Datierung1508 - 1871
Benutzung im Staatsarchiv Leipzig
Umfang (nur lfm)114,60
Geschichte der Ämterorganisation

Die Ursprünge der Ämterorganisation liegen in der Einteilung der Markgrafschaft Meißen in Vogteibezirke, die zeitgenössisch als Distrikte bzw. Pflegen bezeichnet wurden. Sie traten an die Stelle der im 10. Jh. als früheste Form der Lokalverwaltung entstandenen Burgwarde. An der Spitze des Distrikts stand der Vogt (advocatus), der als Vertreter des Landesherrn die Verwaltung ausübte und die ihm zustehenden Geld- und Naturalabgaben einzog. Erste schriftliche Zeugnisse über diese Tätigkeit lassen sich im 12./13. Jh. z. B. für Döbeln und Leipzig nachweisen.

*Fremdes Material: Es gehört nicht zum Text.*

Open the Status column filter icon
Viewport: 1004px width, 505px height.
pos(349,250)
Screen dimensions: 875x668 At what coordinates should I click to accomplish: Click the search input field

Mit dem ausgehenden 15. Jh. wird die Bezeichnung Amt für den Vogteibezirk gebräuchlich, aus dem Vogt wird der Amtmann. Bedingung für den Eintritt in diese Funktion war adlige Herkunft. Der Amtmann war für die juristischen, militärischen und polizeilichen Verwaltungsaufgaben zuständig. Die Finanzverwaltung lag in den Händen des Schössers, einem Angestellten bürgerlicher Herkunft mit entsprechender Bildung. Er galt als Hilfskraft des Amtmanns. Bereits in der ersten Hälfte des 16. Jh. begann der Aufstieg des Schössers zum Leiter des Amtes. Der Amtmann wurde nunmehr als Amtshauptmann bezeichnet, besaß dadurch jedoch keine größeren Befugnisse, sondern übte lediglich die lockere Aufsicht über mehrere Ämter aus. Um 1600 hatte sich selbst diese praktische Funktion erübrigt und der adlige Amtshauptmann wurde endgültig durch den Verwaltungsfachmann aus seiner Position verdrängt und verschwand aus der Amtsverwaltung. Da der bisherige Schösser nun alle Aufgabenbereiche ausfüllte, ging im späten 17. Jh. auch die Bezeichnung Amtmann auf ihn über. Seit Mitte des 16. Jh. stand ihm ein Amtsschreiber (seit dem 18. Jh. auch als Amtsrentverwalter oder Amtsverwalter bezeichnet) zur Verfügung, der im Bereich der Finanzverwaltung tätig war. [01]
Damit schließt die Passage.